FOX Soccer Exclusive
Gareth Bale injury leaves Spurs in flux
To be given the thumbs-up by Zinedine Zidane is to be touched by greatness. Now the rest is up to Gareth Bale. But how quick can the game shows its cruel nature? Thursday’s Europa League clash at North London serves as an excellent example.
Just days after being praised by the French living legend, Bale crumpled in agony to the White Hart Lane turf. Tottenham’s match against Basel was almost over at 2-2 and we were just thinking how Spurs would need a significant performance from the Welsh wizard in Switzerland next week when he clashed with substitute David Degen and fell awkwardly on his right ankle.
Fears of serious damage were soothed by Spurs coach Andre Villas-Boas, who said that, although Bale was in a lot of pain, had suffered the injury before and would probably miss only two games rather than the rest of a season that could yet signal a breakthrough for the club and bring Bale the Footballer of the Year Award.
"We recognize the form the player is in and the squad will step up a level for his absence, “said Villas-Boas. "He rolled on his ankle and, at the moment, there is a lot of pain, but hopefully it is not as bad as it could have been. We've played without Bale before and we've got the results that we needed.”
We shall see. Tottenham’s next two games are big ones - against fellow UEFA Champions League contender Everton at home Sunday and then next Thursday's return against Murat Yakin's men, whose away goals make them favorites to reach the Europa League semifinals. According to Villas-Boas, Basel is the strongest opponent Spurs have met since he arrived at the Lane.
"It wasn't a bad result,” added Villas-Boas. “Everyone plays with great belief we can go through. This Basel team was probably the best team I have ever seen at White Hart Lane. All the recognition goes to a top opponent we had to play here tonight."
For once, Bale found himself overshadowed for most of the night. When Zidane said no player in Europe this season had impressed him more, some assumed it to be a sign that Real Madrid - where Zidane advises president Florentino Perez - were preparing a summer bid for Bale.
But it can only have been a genuine, unauthorized testimonial for, if Perez had been setting up negotiations with Spurs chairman Daniel Levy, he would hardly want the asking price to rise to near the world record $120 million Real Madrid paid Manchester United for Cristiano Ronaldo.

Dataset excerpt:

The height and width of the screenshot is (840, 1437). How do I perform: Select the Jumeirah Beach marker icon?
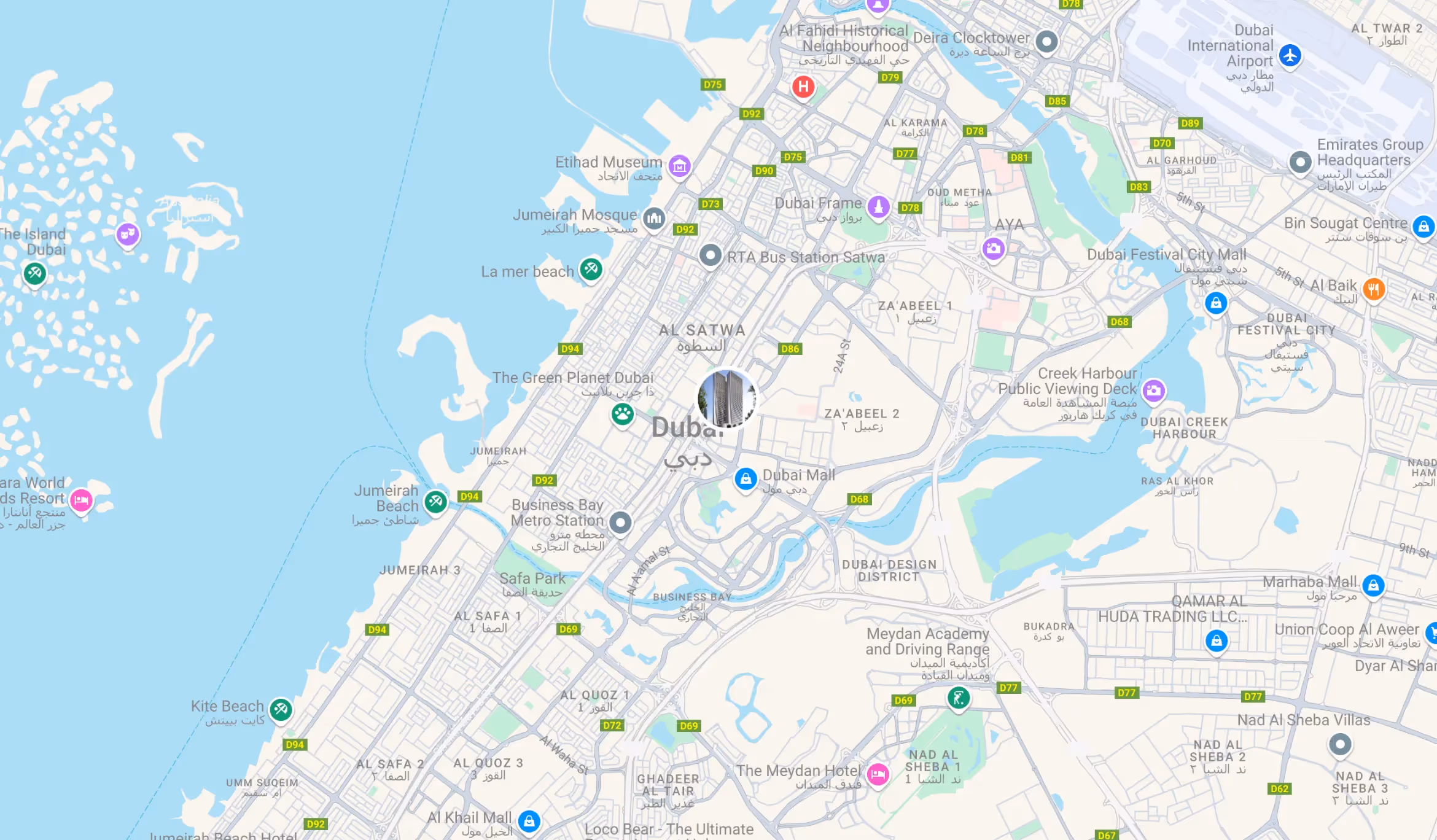click(436, 502)
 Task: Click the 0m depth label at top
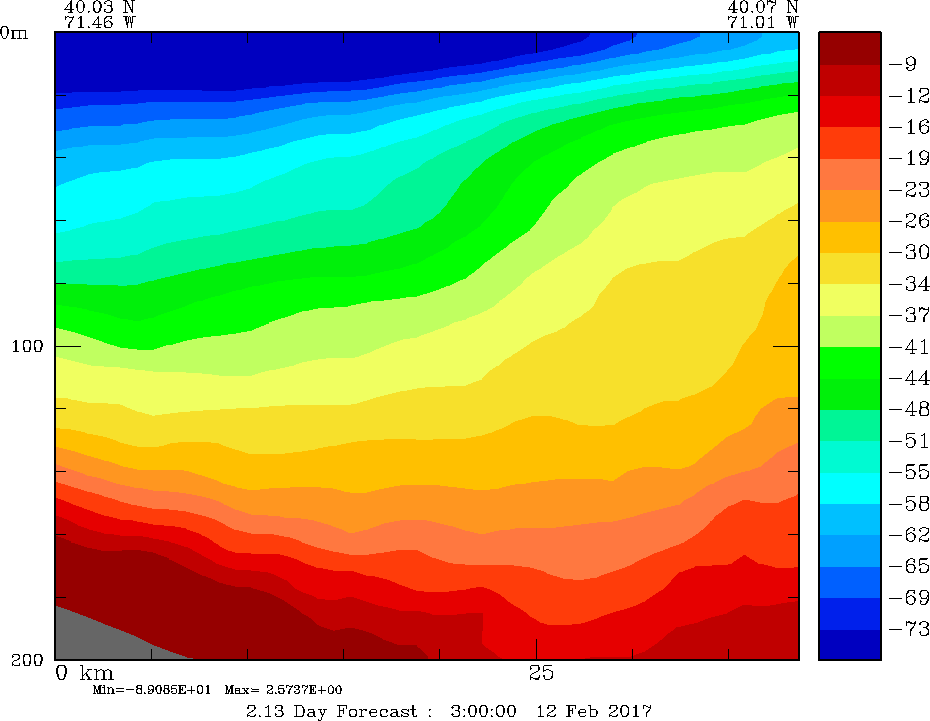click(15, 32)
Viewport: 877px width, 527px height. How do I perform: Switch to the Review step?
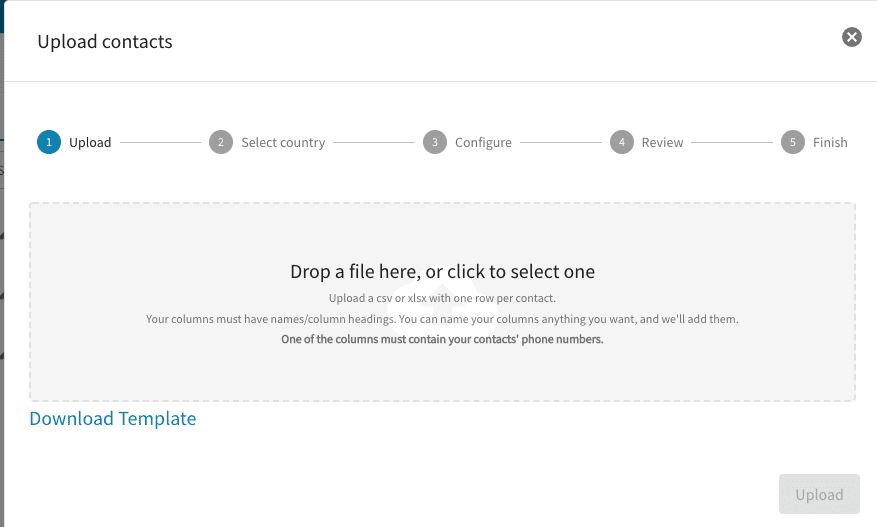662,142
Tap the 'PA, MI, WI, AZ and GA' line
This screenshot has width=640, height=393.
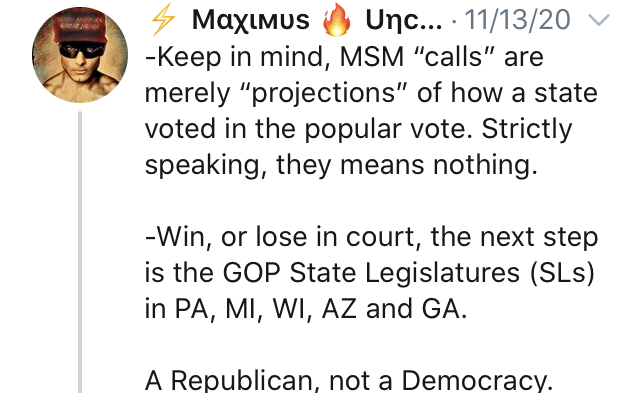(321, 309)
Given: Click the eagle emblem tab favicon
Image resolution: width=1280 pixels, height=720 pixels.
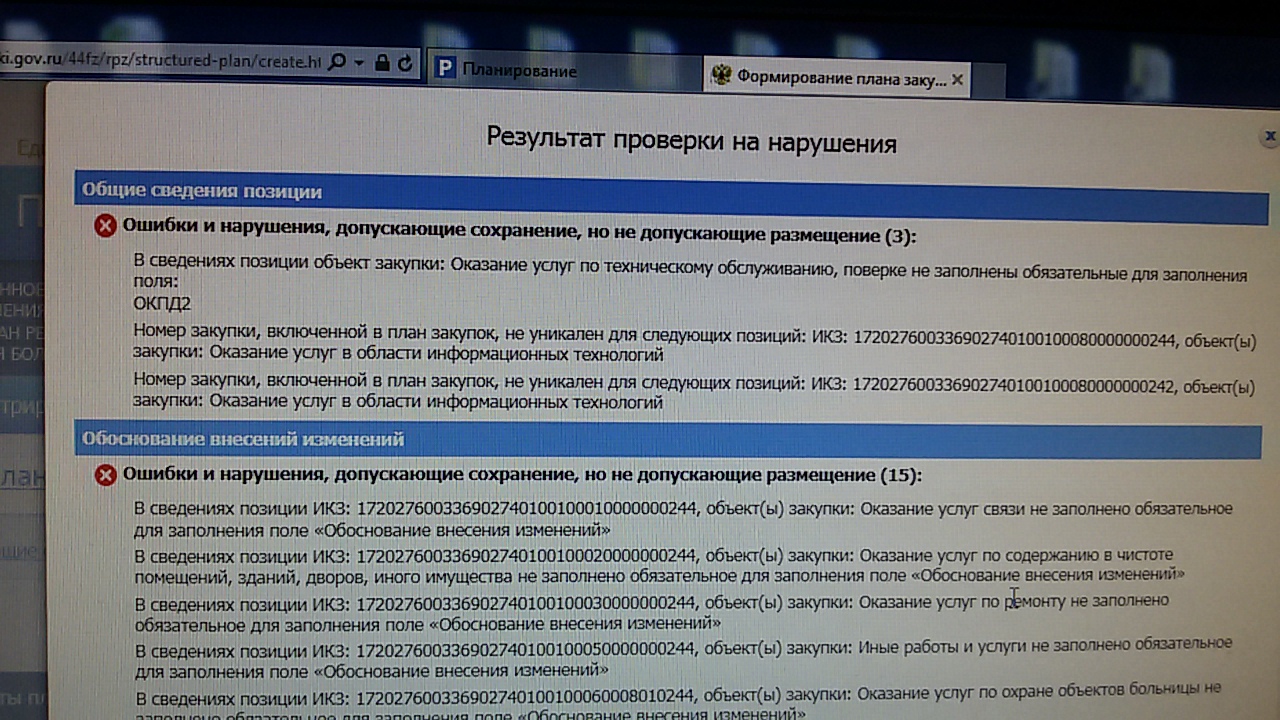Looking at the screenshot, I should pos(720,76).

* TASK DIRECTIONS *
Retype the passage from the Gareth Bale injury article between "For once, Bale" and "for Cristiano Ronaldo.", inclusive. These entries were taken from a separate source and are unrelated to the article.

* REPLY *
For once, Bale found himself overshadowed for most of the night. When Zidane said no player in Europe this season had impressed him more, some assumed it to be a sign that Real Madrid - where Zidane advises president Florentino Perez - were preparing a summer bid for Bale.
But it can only have been a genuine, unauthorized testimonial for, if Perez had been setting up negotiations with Spurs chairman Daniel Levy, he would hardly want the asking price to rise to near the world record $120 million Real Madrid paid Manchester United for Cristiano Ronaldo.